Hiatal hernias (HH) are frequently encountered during routine transnasal esophagoscopy (TNE). The prevalence of hiatal hernia increases with age. Although the existence of a HH does not itself indicate the presence of gastroesophageal reflux disease, persons with a HH are prone to more severe reflux. The two mechanisms in which HH promotes reflux are through (a) a mechanically defective lower esophageal high-pressure zone and (b) the creation of a reservoir that allows for the expeditious regurgitation of gastric contents into the esophagus. Table 6.1 lists the means by which a HH contributes to a defective distal antireflux barrier. A thorough understanding of the anatomy of the distal antireflux barrier is necessary in order to accurately identify pathology in this region and to diagnose HH (1,2 and 3).

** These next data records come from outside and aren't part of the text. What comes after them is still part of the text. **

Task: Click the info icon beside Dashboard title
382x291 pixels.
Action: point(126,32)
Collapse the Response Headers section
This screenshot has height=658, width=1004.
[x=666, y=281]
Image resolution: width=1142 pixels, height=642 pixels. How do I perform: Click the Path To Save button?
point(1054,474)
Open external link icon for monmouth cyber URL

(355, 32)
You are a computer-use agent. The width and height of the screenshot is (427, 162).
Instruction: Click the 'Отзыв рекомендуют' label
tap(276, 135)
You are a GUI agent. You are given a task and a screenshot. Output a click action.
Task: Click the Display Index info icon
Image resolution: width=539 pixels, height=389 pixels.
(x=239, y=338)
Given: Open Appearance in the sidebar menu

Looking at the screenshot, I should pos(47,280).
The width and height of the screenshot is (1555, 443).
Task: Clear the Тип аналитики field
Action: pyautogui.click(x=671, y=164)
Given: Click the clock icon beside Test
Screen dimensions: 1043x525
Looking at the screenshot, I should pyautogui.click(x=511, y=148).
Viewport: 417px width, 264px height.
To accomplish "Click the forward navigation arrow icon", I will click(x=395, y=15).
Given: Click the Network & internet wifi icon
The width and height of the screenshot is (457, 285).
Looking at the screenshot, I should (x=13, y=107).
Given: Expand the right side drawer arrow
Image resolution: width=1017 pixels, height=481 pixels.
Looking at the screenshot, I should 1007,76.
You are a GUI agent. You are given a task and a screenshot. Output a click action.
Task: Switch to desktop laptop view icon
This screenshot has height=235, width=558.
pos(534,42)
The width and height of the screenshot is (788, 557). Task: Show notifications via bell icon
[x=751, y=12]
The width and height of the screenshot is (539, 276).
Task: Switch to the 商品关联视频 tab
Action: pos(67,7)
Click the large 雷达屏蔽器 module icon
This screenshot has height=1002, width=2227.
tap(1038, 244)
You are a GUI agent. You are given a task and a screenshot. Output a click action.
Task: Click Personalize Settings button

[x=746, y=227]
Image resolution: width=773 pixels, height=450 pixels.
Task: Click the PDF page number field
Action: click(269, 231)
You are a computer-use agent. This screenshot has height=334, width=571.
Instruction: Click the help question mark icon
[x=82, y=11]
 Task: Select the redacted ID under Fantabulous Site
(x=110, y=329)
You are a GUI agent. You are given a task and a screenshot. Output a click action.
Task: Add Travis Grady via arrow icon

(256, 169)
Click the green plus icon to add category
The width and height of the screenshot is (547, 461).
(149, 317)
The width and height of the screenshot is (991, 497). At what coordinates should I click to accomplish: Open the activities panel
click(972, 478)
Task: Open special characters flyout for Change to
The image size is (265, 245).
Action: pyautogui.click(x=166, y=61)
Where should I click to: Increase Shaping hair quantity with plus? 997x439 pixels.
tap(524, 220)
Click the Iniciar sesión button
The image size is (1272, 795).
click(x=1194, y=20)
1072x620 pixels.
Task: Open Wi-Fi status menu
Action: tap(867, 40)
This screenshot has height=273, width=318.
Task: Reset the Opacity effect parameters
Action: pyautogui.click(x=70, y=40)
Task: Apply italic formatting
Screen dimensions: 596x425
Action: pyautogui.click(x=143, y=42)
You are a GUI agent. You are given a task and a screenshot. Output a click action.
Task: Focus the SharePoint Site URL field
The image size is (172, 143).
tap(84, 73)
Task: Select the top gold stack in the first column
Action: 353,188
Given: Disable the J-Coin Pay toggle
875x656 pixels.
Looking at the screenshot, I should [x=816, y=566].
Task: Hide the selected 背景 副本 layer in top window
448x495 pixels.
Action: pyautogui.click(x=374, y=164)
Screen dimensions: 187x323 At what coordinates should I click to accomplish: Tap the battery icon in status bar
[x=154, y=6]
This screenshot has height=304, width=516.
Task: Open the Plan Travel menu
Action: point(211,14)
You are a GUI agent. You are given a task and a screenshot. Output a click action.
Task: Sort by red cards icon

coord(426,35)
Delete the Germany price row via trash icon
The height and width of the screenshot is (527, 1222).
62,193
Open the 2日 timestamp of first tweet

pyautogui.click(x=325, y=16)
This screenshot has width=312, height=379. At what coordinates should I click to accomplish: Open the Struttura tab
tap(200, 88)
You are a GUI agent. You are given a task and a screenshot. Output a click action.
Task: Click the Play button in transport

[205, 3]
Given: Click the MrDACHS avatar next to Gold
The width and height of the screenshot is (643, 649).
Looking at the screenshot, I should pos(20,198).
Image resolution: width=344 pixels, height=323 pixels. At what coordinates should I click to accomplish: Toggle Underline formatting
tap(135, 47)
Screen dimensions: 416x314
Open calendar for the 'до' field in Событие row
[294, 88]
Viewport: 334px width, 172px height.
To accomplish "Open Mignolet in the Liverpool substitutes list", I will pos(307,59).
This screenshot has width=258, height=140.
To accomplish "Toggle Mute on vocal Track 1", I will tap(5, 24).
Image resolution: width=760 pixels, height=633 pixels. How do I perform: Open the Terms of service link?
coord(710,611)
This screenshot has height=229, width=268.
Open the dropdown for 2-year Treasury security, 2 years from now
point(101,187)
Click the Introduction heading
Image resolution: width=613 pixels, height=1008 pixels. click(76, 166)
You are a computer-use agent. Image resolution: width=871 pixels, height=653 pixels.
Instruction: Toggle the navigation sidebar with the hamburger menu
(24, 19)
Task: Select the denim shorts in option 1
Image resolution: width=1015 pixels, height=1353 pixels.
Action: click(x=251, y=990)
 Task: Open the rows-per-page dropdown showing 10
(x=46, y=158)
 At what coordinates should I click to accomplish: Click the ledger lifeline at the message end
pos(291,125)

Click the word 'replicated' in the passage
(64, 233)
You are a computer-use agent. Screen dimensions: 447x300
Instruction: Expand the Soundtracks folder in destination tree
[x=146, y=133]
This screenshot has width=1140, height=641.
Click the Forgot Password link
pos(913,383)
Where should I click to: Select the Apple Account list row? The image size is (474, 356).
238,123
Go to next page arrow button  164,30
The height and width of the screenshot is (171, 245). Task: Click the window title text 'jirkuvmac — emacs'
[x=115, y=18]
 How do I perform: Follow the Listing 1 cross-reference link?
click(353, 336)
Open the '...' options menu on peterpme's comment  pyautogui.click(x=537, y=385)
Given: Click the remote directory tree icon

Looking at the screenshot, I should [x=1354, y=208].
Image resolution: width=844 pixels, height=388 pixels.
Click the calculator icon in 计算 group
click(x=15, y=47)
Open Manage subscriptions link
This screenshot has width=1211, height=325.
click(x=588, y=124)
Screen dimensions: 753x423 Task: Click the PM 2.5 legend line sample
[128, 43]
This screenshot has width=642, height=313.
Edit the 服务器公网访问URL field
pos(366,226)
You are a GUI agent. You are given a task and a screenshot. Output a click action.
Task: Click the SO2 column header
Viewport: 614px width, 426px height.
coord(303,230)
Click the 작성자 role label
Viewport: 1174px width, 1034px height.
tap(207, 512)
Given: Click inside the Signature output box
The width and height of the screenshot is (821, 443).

There are three primary contributors to the distal antireflux barrier. In order of decreasing importance they are: the intrinsic lower esophageal sphincter (LES), the diaphragmatic hiatus, and the valve effect created by the angle of His. The intrinsic LES is a 3- to 4-cm high-pressure zone at the gastroesophageal junction (GEJ). Although the endoscopist is unable to accurately differentiate the exact boundaries of the LES from the more proximal esophagus, the sphincter is a distinct entity that is tonically contracted at rest. The midpoint of the LES is at the approximate level of the squamocolumnar junction (SCJ). The normal anatomic relationship is such that the LES lies within the hiatus of the right diaphragmatic crura. The phrenoesophageal ligaments serve to anchor the LES at about the level of the SCJ (Fig. 6.1). These distinctions can be blurred when the gastric mucosa migrates into the more proximal esophagus, such as with Barrett’s esophagus, and when the LES migrates higher into the chest, as with HH. The diaphragmatic hiatus augments internal LES tone (4). When the hiatus is not at the level of the LES (HH), the resting LES tone is significantly lower (5). The key to evaluating the endoscopic presence of a HH is in being able to differentiate the GEJ from the crura of the diaphragm. The third contributor to the lower esophageal high-pressure zone is the valve effect created by the oblique entrance of the esophagus into the stomach at the angle of His (Fig. 6.1) (6).